2019年7月19日に公開された「天気の子」。
言わずと知れた新海誠監督の最新作である。
公開初日は仕事で行けなかったため、2日目となった7/20の朝一で見てきた。
「君の名は。」の空前の大ヒットから早3年。
いったいどんな作品になるのか、日本中に注目された状態での次回作。
監督自ら「『君の名は。』に怒った人をもっと怒らせたい。」と語るほど、
ある種の覚悟をもって作られた映画である。
最初、感想を書き始めたときはネタバレなしで書こうと思っていたのだが、
書いていくととてもネタバレなしでは書ききれないため、
以降はネタバレ全開で書いていこうと思う。
なお、上映後に本屋に走って小説版を買い、喫茶店にて読了しているため、
映画は見たけど小説はまだ読んでない人にとってもネタバレになってしまうことは、
あらかじめご了承いただきたい。

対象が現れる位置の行

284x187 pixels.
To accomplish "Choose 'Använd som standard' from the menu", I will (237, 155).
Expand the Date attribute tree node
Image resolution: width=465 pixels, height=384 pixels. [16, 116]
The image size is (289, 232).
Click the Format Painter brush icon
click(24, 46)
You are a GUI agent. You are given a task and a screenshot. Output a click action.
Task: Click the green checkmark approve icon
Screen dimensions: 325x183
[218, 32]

==

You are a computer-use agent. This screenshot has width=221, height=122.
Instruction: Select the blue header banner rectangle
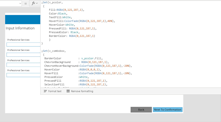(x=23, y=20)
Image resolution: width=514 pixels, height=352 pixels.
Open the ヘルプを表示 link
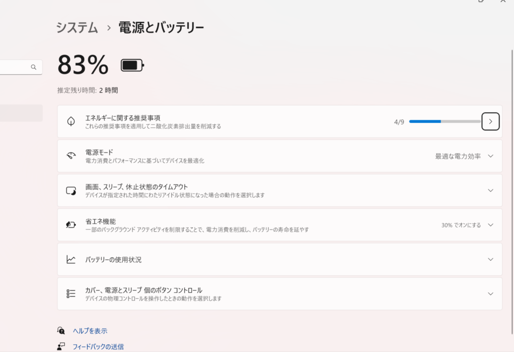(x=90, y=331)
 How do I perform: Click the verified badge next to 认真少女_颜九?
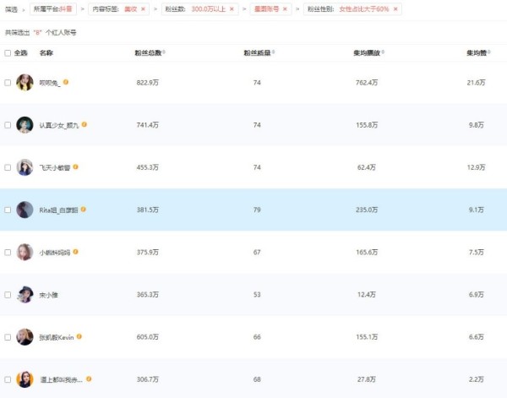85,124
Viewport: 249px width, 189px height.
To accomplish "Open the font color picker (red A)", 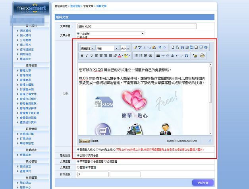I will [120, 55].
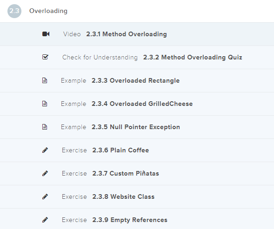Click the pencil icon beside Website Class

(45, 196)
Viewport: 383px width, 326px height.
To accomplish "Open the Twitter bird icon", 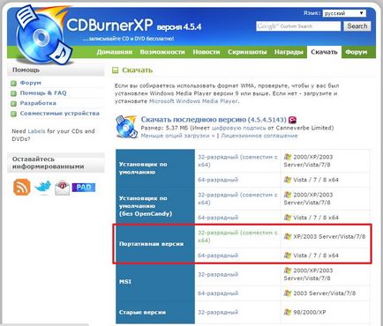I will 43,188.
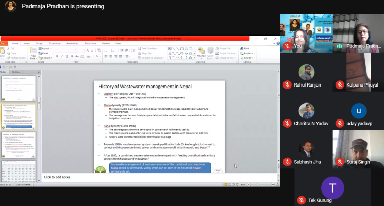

> [問題]:
「天気の子」の感想文から、「いったいどんな作品になるのか、日本中に注目された状態での次回作。」から「以降はネタバレ全開で書いていこうと思う。」までの部分を、一字も変えずに書き写しなさい。 上の資料は、解答には必要ない。

> [解答]:
いったいどんな作品になるのか、日本中に注目された状態での次回作。
監督自ら「『君の名は。』に怒った人をもっと怒らせたい。」と語るほど、
ある種の覚悟をもって作られた映画である。
最初、感想を書き始めたときはネタバレなしで書こうと思っていたのだが、
書いていくととてもネタバレなしでは書ききれないため、
以降はネタバレ全開で書いていこうと思う。